## About this task
In the listing that follows, the range to quote begins at the line that has "More Contact Information (67, 2213)" and ends after the line that has "Rekisteröidy (70, 1822)"; quote it verbatim and add nothing.

## Records shown
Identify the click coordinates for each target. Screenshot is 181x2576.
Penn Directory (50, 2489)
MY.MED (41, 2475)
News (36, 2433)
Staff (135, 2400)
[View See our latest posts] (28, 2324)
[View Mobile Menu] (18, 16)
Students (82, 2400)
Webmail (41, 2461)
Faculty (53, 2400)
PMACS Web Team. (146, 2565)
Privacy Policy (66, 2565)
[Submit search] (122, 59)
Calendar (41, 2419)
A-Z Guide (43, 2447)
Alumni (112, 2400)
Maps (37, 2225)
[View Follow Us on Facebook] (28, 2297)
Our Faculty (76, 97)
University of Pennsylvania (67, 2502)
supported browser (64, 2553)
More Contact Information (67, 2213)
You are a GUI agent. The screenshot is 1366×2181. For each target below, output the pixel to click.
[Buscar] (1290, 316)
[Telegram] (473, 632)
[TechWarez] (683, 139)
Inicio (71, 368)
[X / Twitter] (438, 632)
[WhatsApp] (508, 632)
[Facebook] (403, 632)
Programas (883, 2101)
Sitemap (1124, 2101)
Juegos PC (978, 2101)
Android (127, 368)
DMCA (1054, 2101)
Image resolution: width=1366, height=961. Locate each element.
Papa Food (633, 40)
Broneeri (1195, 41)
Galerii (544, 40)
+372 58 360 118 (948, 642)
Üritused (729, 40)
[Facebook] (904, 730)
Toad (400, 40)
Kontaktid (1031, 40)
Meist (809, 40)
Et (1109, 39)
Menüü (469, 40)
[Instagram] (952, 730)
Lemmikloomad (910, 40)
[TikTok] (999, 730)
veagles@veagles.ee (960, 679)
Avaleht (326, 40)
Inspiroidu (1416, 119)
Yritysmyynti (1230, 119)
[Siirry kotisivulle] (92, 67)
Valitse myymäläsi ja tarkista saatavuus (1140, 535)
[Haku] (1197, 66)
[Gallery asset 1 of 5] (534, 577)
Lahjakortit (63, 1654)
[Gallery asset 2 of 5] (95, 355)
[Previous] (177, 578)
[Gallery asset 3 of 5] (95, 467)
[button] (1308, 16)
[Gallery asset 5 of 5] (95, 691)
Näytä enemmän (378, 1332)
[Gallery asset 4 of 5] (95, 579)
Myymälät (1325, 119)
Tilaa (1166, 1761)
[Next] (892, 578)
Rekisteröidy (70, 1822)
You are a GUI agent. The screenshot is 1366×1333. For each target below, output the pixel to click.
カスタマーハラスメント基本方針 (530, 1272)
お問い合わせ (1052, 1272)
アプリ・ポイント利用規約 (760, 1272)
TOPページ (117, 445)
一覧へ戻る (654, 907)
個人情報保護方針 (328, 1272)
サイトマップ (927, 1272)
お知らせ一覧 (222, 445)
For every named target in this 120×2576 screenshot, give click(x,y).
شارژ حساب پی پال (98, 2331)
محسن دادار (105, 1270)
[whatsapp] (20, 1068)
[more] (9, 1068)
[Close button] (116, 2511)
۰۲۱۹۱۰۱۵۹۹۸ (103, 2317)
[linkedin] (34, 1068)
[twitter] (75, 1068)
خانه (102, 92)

## Solved problem
More Contact Information (67, 2213)
You are a GUI agent. The screenshot is 1366×2181. For each target below, output the pixel to click.
[Buscar] (1290, 316)
[Telegram] (473, 632)
[TechWarez] (683, 139)
Inicio (71, 368)
[X / Twitter] (438, 632)
[WhatsApp] (508, 632)
[Facebook] (403, 632)
Programas (883, 2101)
Sitemap (1124, 2101)
Juegos PC (978, 2101)
Android (127, 368)
DMCA (1054, 2101)
Image resolution: width=1366, height=961. Locate each element.
Papa Food (633, 40)
Broneeri (1195, 41)
Galerii (544, 40)
+372 58 360 118 (948, 642)
Üritused (729, 40)
[Facebook] (904, 730)
Toad (400, 40)
Kontaktid (1031, 40)
Meist (809, 40)
Et (1109, 39)
Menüü (469, 40)
[Instagram] (952, 730)
Lemmikloomad (910, 40)
[TikTok] (999, 730)
veagles@veagles.ee (960, 679)
Avaleht (326, 40)
Inspiroidu (1416, 119)
Yritysmyynti (1230, 119)
[Siirry kotisivulle] (92, 67)
Valitse myymäläsi ja tarkista saatavuus (1140, 535)
[Haku] (1197, 66)
[Gallery asset 1 of 5] (534, 577)
Lahjakortit (63, 1654)
[Gallery asset 2 of 5] (95, 355)
[Previous] (177, 578)
[Gallery asset 3 of 5] (95, 467)
[button] (1308, 16)
[Gallery asset 5 of 5] (95, 691)
Näytä enemmän (378, 1332)
[Gallery asset 4 of 5] (95, 579)
Myymälät (1325, 119)
Tilaa (1166, 1761)
[Next] (892, 578)
Rekisteröidy (70, 1822)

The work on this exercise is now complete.